John Clark remembering what happened seventeen years ago. Each of us has moments we never forget. Sadly, many of them stem from tragic events that were so unexpected they froze us in place while our minds tried to process the unimaginable. Three stand out in my personal history. Fortunately, one was a positive event. I’ll share them in chronological order.
I was in high school when John F. Kennedy was assassinated in Dallas. For reasons I cannot explain to this day, I was sitting in the small school library at Union High when I decided to turn on the cranky black and white TV sitting on a cart near the back of the room. I spent most study halls in the library, but had never thought about turning on the TV. What appeared on the screen grabbed everyone’s attention and word spread through the school like wildfire. Our president was wounded and panic was afoot. Fifty-five years ago, getting the facts separated from rumor was a much slower process than it is today. For the next several days, the whole country watched and waited to learn that JFK was dead, his assassin had been captured and then killed in turn by a man whose own motives and history were very murky.
Even today, there are aspects of the killing and those involved, that provide fodder for conspiracy theorists. In all honesty, we may never know everything about who, what and why of this tragedy. It sent a chill through America, leaving many with shattered illusions about how safe we were.
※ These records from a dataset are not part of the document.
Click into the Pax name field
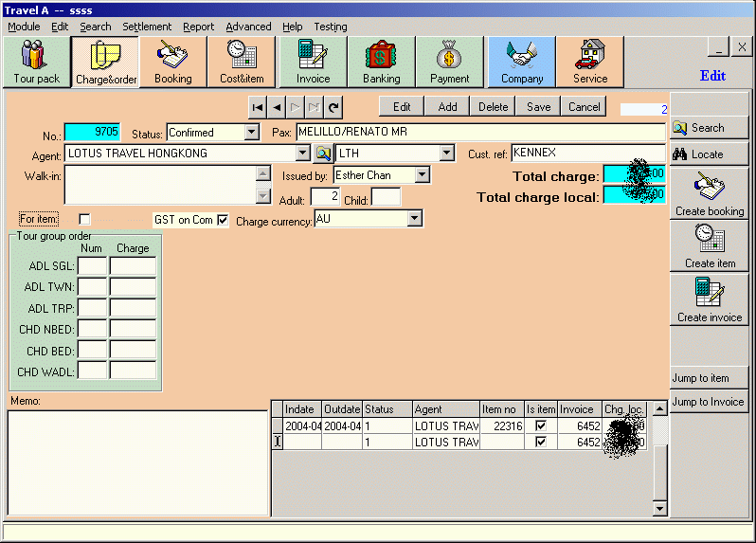The height and width of the screenshot is (543, 756). click(x=480, y=132)
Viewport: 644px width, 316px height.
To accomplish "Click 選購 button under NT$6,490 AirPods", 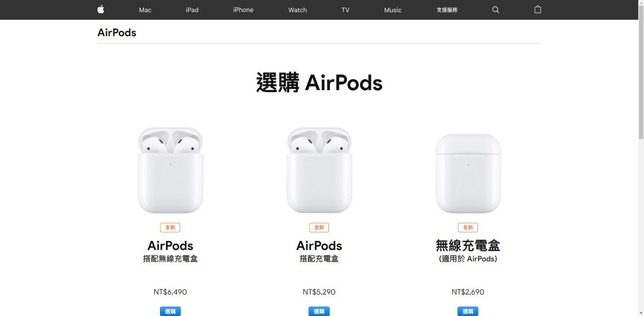I will [170, 311].
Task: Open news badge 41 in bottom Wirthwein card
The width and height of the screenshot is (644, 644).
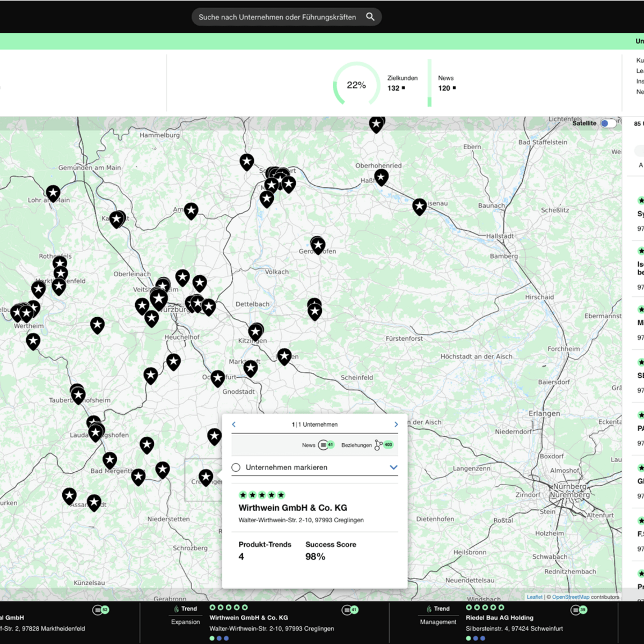Action: click(350, 610)
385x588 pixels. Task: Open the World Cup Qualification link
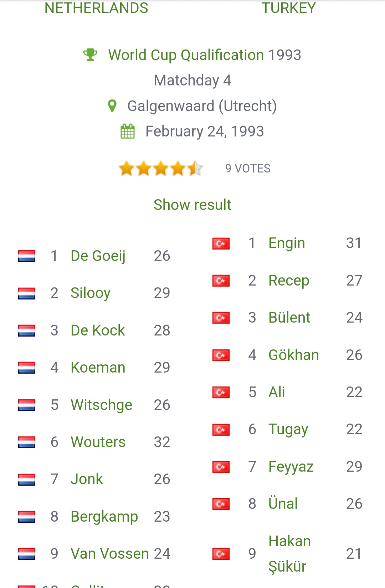(186, 55)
July 20, 1969. I was in the summer of ultimate despair. Nothing seemed to be going right, I felt alone and alienated from everyone and everything. I remember listening to my car radio as I returned to Sennebec Hill Farm from a night class I was taking at University of Maine-Augusta. In addition to driving from the farm to Bath five days a week to paint the old Carleton Bridge, I would grab supper four nights a week, gobble it down and drive to class in Augusta. It was a burnout schedule, done in an effort to save money during the first semester of my senior year at Arizona State. By taking six credit hours, I could qualify for a much lower part time rate in the fall.
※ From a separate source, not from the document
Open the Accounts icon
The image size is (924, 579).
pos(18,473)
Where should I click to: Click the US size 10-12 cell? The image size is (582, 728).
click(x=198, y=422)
There was a full moon that evening and, as it rose in the sky, the news broke that our astronauts were walking on the moon’s surface… On the bright orb hanging above me. That was powerful enough to allow me to get out of my own head for a few hours, something desperately needed right then.
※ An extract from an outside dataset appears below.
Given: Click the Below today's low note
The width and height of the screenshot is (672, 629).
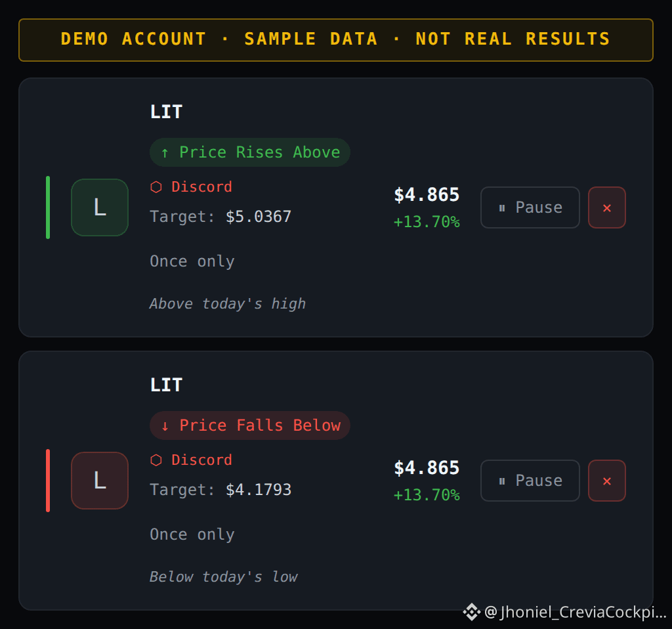Looking at the screenshot, I should click(x=223, y=577).
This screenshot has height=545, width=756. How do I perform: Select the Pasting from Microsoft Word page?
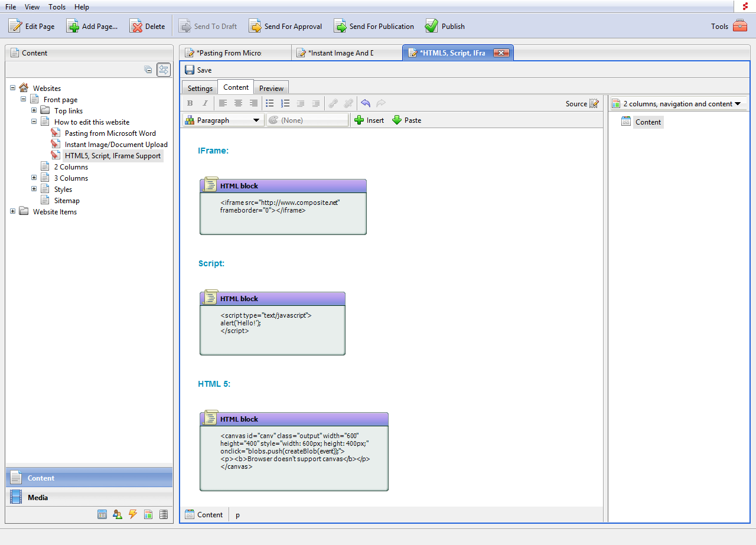tap(110, 133)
September 11, 2001. To say that I was blissfully unaware of what was happening while driving to the Boothbay Harbor Memorial Library that day would be an understatement. I tended to listen to a couple of my new age music tapes instead of the radio on my way to work, so I was speechless when I got to the library and found my staff and several patrons, looking as pale as ghosts, while they watched the planes slam into the towers over and over in between frenzied updates from national network anchors. Many of us knew people in New York City, so it was personal from the git-go. That worry increased as the day progressed, spurred by concern that one of our patrons who lived on Southport Island and was a United Airlines pilot, had been at the controls of one of the jets. We found out early the next day that he wasn’t, but just the possibility he might be dead had everyone feeling numb. It’s pretty safe to say little or no work got done that day and there was an increasing sense of doom and foreboding as more was revealed about the terrorists passage through Portland, the complete cessation of flights across the country and the unspoken worry that this was just the beginning of dark times.
Seventeen years later, some of that foreboding still lingers, fed intermittently by terrorist attacks and mass shootings. It’s safe to say, that for me at least, some of the music of life died that day.